• [Extracted text]
++++++++

Women's Fiction Contemporary

Having read the initial story of a hedge fund manager at a merchant bank, trying to manage her husband, kids, house, and the social demands of being a mum as well as foreign travel, I had to grab the sequel. Book one, I DON'T KNOW HOW SHE DOES IT was a New York Times bestseller set in London and was made into a movie with an American location. Seven years after the first book in the Kate Reddy series, Kate, who was finally forced out, brought to her senses, and/or got her priorities straight, depending on how you see it, is re-entering the workforce. Working at forty-nine, HOW HARD CAN IT BE? Hint: Kate finds she has to lie about her age.

Kate's teenage daughter Emily is distraught because, through naiveté and manipulation, her cheeky photo has been posted around the internet through shares off someone's Facebook wall. Trouble is, Kate really isn't up to this internet lark, she gave up computers to be a stay- at-home mother and hasn't caught up with progress. The Kate we knew is still there though, and she starts worrying what other aspirational mothers are going to think of her. As if that mattered compared to her girl being bullied. Richard, Kate's husband, loses his job and takes up healthy living and classes in counselling; so they are down an income, with a nice Polish builder renovating the house. Kate will just have to get a job back at the bank. Kate's son Ben smirks a lot as he looks at Facebook and plays games she didn't buy him. Hmm... Her mother is progressively dottier and in poorer health, but it's so nice she's on e-mail. Richard's parents are getting fragile, and it's always the women in the family who get asked to make decisions and visits. And just as before, Kate lives by lists, including health symptoms relating to her time of life. She starts feeling sympathetic towards Lady Macbeth, obviously at the same stage of life. I laughed so much! This book will hook you in to read. Actually, by halfway you'll be cancelling your plans for the rest of the day to keep reading.

I particularly enjoyed the meetings of Woman Returners group, a way to share skills and boost confidence on returning to the workplace. The women also reevaluate their marriages, and Kate makes a good friend in fellow dog-owner and returner Sally Carter. Jack Abelhammer, a flirtatious American investor friend from the first book, naturally makes an appearance. By the way, this book is for adults, and some passages are for women only... men will be quick to turn the page. Many women, at many times, will be nodding in recognition. Around the comedy, despite the chaos, author Allison Pearson makes some excellent and true points. Asking HOW HARD CAN IT BE? is a tremendous first step. Read this book. Then do it.

Learn more about How Hard Can It Be?

SUMMARY

Look, I was doing OK. I got through the oil spill on the road that is turning forty. Lost a little control, but I drove into the skid just like the driving instructors tell you to and afterwards things were fine again, no, really, they were better than fine.

++++++++

• [Provided information]
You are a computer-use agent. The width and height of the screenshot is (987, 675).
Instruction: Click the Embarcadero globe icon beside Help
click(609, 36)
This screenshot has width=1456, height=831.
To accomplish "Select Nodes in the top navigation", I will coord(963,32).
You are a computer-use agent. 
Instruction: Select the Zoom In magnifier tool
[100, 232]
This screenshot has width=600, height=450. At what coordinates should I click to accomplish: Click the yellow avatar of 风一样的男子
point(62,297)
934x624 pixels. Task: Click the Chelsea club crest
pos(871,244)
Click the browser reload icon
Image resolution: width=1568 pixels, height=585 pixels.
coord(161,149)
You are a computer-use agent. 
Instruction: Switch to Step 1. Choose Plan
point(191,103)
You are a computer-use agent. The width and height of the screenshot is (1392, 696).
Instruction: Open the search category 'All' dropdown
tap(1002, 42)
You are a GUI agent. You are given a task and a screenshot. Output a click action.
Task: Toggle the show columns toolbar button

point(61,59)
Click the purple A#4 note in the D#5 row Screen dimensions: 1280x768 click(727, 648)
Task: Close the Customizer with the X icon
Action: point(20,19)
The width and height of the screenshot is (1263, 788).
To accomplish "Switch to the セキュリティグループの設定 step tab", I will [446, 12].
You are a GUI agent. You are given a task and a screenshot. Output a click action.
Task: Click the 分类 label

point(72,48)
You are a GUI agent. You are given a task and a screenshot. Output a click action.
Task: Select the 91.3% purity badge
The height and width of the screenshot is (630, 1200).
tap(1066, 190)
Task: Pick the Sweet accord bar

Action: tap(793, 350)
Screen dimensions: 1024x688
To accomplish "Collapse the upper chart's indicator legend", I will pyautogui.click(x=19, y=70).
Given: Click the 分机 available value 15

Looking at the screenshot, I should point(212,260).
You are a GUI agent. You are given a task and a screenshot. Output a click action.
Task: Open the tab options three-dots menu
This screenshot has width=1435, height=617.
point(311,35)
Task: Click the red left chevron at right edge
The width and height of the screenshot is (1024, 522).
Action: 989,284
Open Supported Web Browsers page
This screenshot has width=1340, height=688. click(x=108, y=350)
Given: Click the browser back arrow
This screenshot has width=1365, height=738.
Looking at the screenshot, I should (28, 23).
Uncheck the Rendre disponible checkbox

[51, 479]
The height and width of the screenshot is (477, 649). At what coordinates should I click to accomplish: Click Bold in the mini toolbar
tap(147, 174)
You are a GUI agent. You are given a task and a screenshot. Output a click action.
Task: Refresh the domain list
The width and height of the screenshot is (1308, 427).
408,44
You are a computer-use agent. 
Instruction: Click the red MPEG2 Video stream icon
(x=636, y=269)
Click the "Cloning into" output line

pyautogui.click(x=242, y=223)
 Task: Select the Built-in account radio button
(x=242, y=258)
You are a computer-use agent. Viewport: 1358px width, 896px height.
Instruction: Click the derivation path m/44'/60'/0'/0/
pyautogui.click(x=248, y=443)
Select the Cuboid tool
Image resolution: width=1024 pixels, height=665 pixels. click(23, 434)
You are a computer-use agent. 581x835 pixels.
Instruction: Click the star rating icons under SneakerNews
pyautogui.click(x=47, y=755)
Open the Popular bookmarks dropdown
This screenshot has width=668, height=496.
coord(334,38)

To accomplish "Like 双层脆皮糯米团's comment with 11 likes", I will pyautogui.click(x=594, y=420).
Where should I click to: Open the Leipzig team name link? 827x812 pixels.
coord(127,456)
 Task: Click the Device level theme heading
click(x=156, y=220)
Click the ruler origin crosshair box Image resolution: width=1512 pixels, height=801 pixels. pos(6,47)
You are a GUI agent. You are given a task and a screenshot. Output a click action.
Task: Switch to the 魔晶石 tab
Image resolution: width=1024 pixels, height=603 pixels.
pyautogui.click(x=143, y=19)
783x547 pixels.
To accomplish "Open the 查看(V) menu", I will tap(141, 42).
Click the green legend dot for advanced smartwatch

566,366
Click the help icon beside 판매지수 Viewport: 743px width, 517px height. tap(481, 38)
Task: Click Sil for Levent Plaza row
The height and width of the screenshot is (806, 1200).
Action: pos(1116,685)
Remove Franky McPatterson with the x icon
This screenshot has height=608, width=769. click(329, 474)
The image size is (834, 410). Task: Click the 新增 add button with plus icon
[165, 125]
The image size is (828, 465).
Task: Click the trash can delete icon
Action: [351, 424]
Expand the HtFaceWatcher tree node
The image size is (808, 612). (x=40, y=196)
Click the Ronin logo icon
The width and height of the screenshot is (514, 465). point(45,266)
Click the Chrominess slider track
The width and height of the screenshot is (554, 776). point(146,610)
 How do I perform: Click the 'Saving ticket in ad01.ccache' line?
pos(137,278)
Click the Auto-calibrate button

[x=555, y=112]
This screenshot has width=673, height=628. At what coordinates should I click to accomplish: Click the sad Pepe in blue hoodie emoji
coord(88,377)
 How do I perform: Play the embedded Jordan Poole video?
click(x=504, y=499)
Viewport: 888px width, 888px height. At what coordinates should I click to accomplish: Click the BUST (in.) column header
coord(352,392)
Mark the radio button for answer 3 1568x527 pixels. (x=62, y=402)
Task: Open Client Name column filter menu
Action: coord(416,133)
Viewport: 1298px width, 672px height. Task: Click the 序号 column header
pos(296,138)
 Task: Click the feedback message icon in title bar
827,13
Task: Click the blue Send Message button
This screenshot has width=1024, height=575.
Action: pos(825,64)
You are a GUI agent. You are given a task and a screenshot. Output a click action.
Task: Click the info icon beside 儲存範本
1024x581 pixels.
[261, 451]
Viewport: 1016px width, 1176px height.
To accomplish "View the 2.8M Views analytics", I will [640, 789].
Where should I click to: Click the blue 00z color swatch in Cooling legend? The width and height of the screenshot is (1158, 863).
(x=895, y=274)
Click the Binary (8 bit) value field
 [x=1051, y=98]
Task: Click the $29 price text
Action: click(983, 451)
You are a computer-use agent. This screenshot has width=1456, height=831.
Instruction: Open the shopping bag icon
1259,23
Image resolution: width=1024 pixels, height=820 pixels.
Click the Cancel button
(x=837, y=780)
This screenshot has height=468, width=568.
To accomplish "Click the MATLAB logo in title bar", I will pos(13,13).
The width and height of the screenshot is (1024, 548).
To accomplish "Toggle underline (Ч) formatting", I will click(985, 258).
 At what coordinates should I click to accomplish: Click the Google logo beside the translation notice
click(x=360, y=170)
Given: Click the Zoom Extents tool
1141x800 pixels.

++++++++

• [What is being asked]
In the book review, what does Kate find she has to lie about when she re-enters the workforce?

• [Exercise solution]
Her age.